Jornal GGN – O ex-ministro José Dirceu se apresentou, por volta das 21h40 da noite desta sexta-feira (17), na Superintendência da Polícia Federal de Curitiba, após a determinação da segunda instância de que ele deveria começar a cumprir a condenação de 8 anos e 10 meses.
Pela manhã, a defesa do ex-ministro já havia informado que ele iria se entregar: “Como sempre José Dirceu respeitará a decisão e se entregará espontaneamente”, disse o criminalista Roberto Podval, defensor de Dirceu.
A determinação da execução foi do substituto na Vara Federal de Curitiba, Luis Antonio Bonat, para o cumprimento da pena de 8 anos e 10 meses de prisão, após a segunda instância rejeitar o recurso de Dirceu.
A decisão, contudo, não partiu de Bonat, que apenas fez cumprir a decisão do Tribunal Regional Federal da 4ª Região, que havia negado o recurso de Dirceu contra a condenação e havia solicitado “a imediata expedição de ofício ao MM. Juiz Federal para que inicie a execução provisória da pena”.
“Por fim, expeça-se, conforme determinado pelo Egrégio Tribunal Regional Federal da 4ª Região, mandado de prisão em face de José Dirceu de Oliveira e Silva, para início do cumprimento provisório da pena, e encaminhe-se à autoridade policial para cumprimento”, havia despachado o juiz.
É a segunda condenação de Dirceu na Lava Jato.

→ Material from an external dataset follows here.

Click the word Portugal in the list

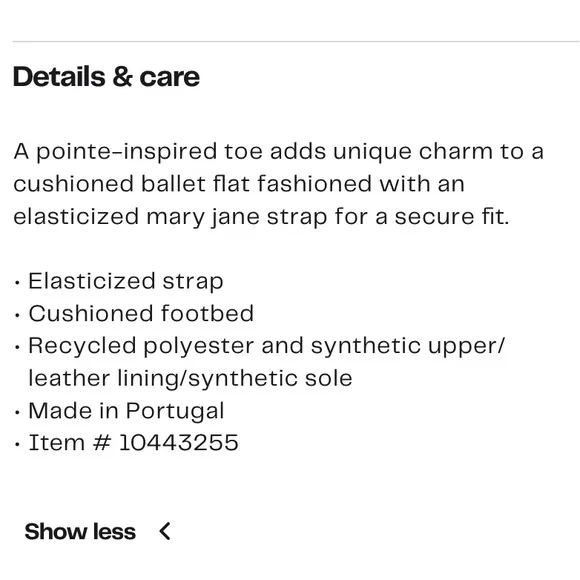175,411
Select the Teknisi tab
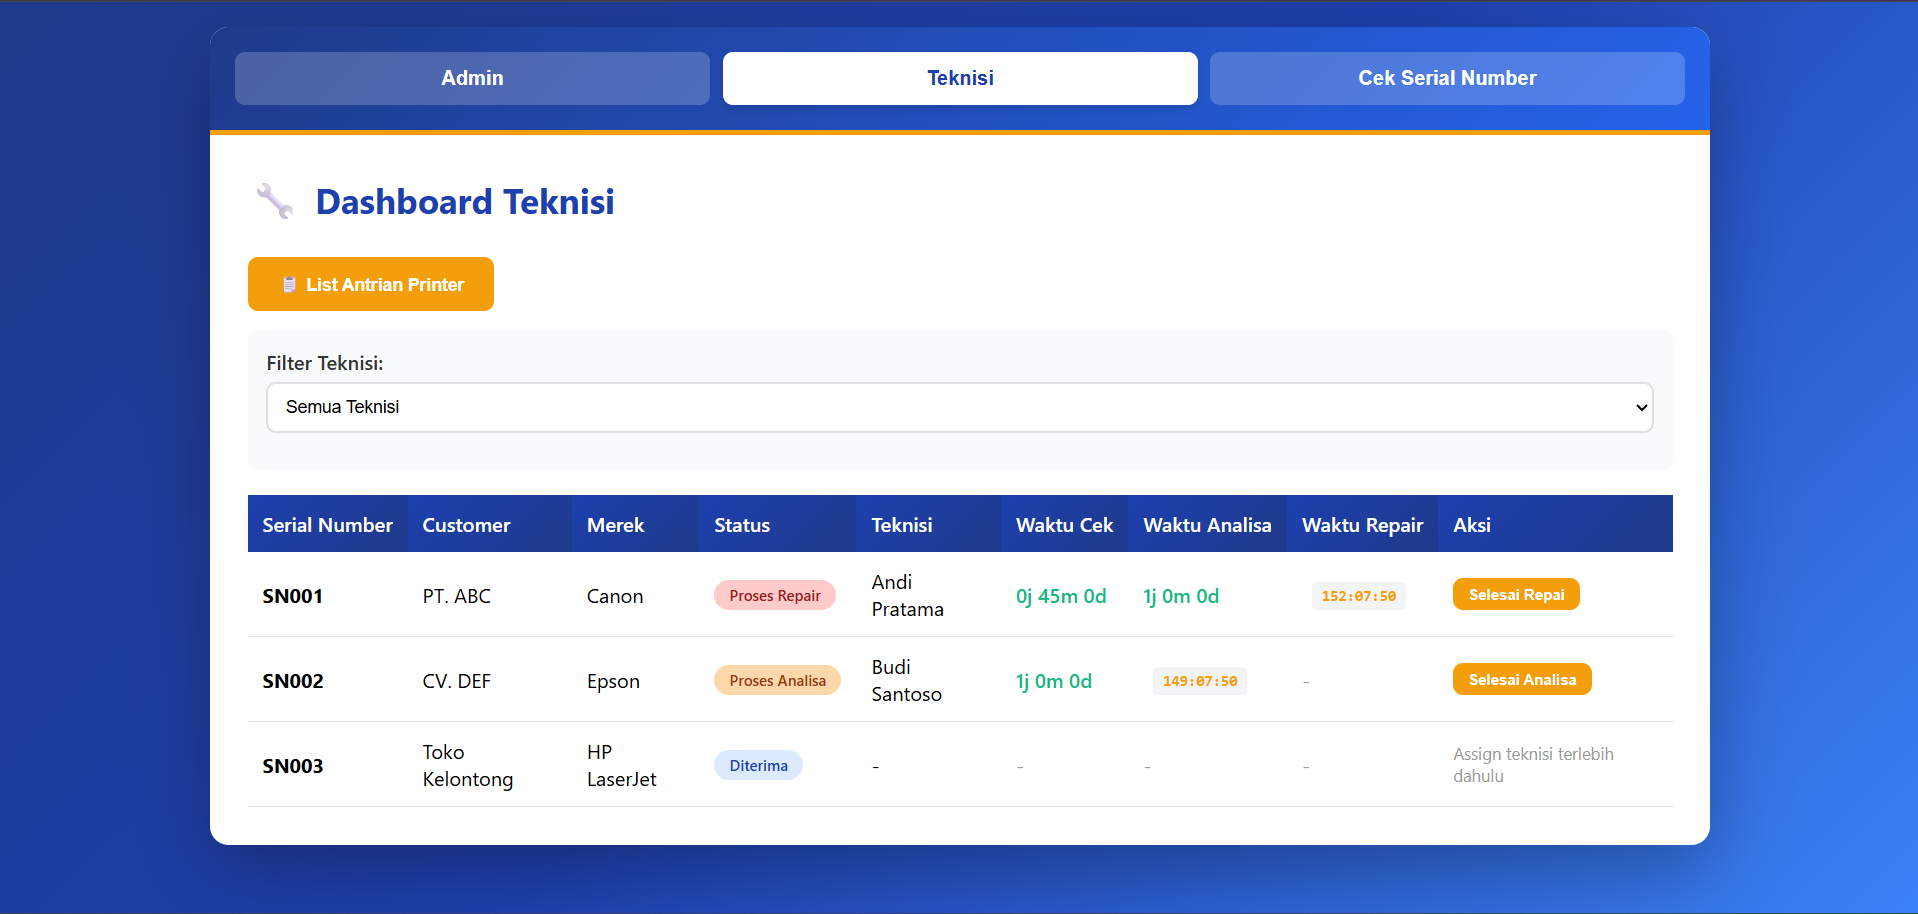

A primeira foi determinada pelo ex-juiz Sérgio Moro, em março de 2017.
Em mensagem ao PT, o ex-ministro disse que estava preparado “para mais essa trincheira de luta”: “Eu me preparei pra isso, vou retomar o segundo volume lá [do livro de memórias], vou ler mais, manter a saúde. Vamos vencer”, afirmou.
E disse para que os que estão do outro lado “da trincheira” também seguirem na luta: “Fiquem aí na trincheira de vocês, que é a nossa. O Brasil já está mudando. O vulcão embaixo do país, de jovens e mulheres, vai entrar em erupção, como já está acontecendo”.